=== The data ===
━━━━━━━━━━━━━━━━━━━━

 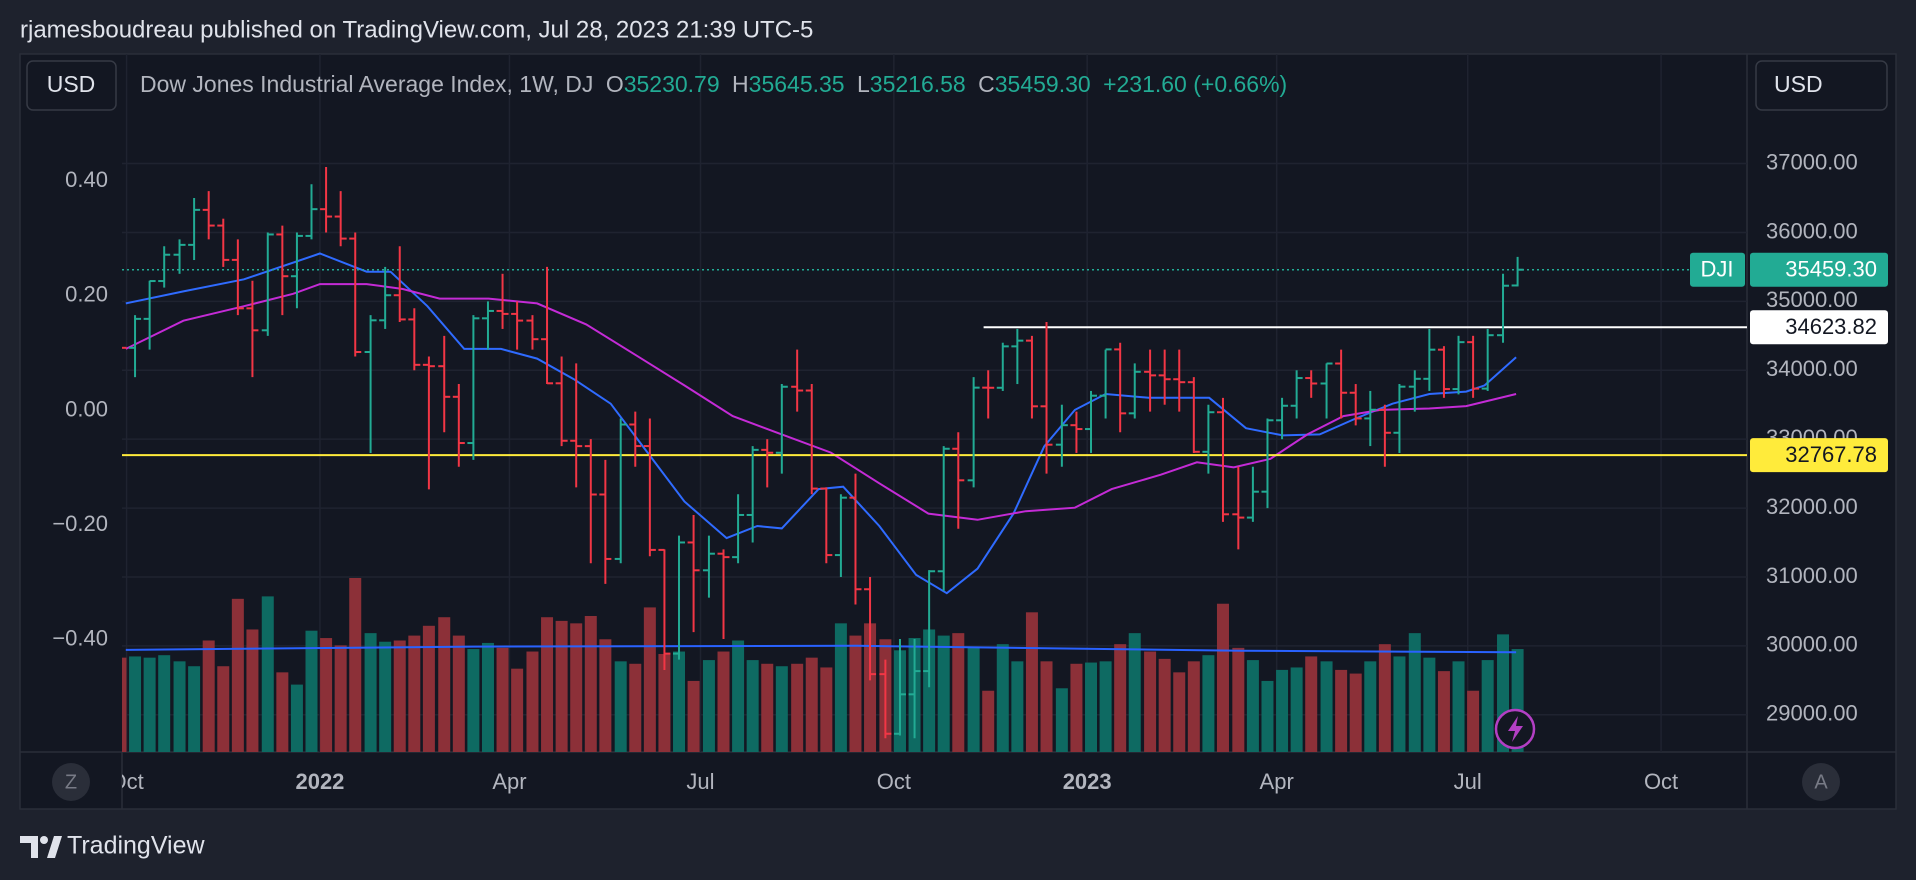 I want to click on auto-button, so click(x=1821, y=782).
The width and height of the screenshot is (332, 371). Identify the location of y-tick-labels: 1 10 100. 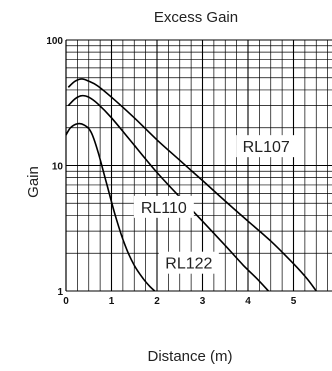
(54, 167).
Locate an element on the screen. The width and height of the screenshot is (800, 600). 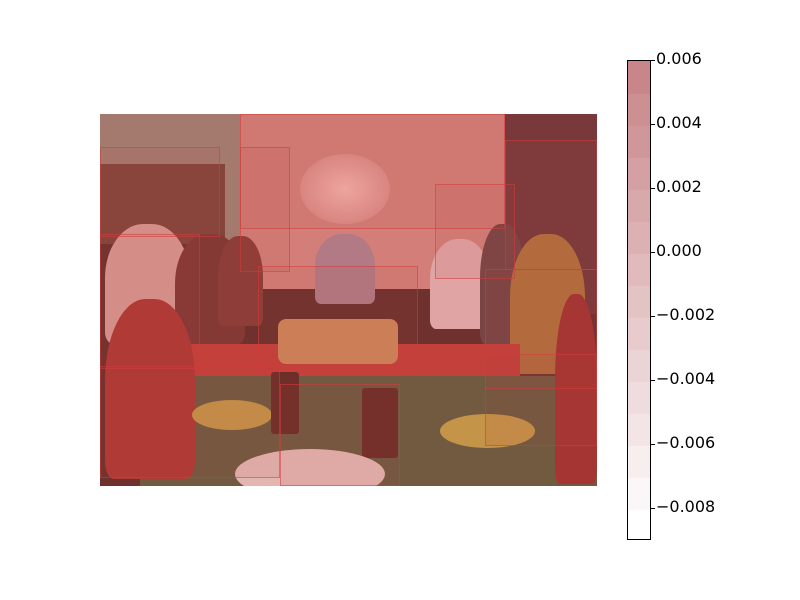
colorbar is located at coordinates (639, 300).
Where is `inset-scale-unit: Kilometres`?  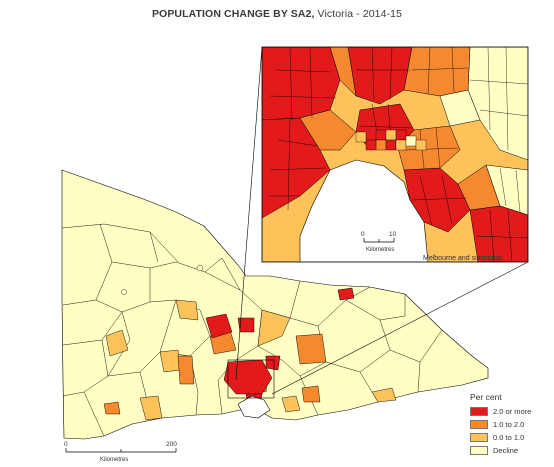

━━━━━━━━━━━━━━━━━━━━

=== What the task asks ===
Please rewrite all of the data above, replacing "screenshot" with "screen capture" and leaving everything else unchanged. Omit the pictures from your answer.

=== Solution for this exercise ===
  I want to click on auto-button, so click(x=1821, y=782).
The width and height of the screen capture is (332, 371). Identify the location of y-tick-labels: 1 10 100. 
(54, 167).
Locate an element on the screen. The width and height of the screen capture is (800, 600). 
colorbar is located at coordinates (639, 300).
Where is `inset-scale-unit: Kilometres`?  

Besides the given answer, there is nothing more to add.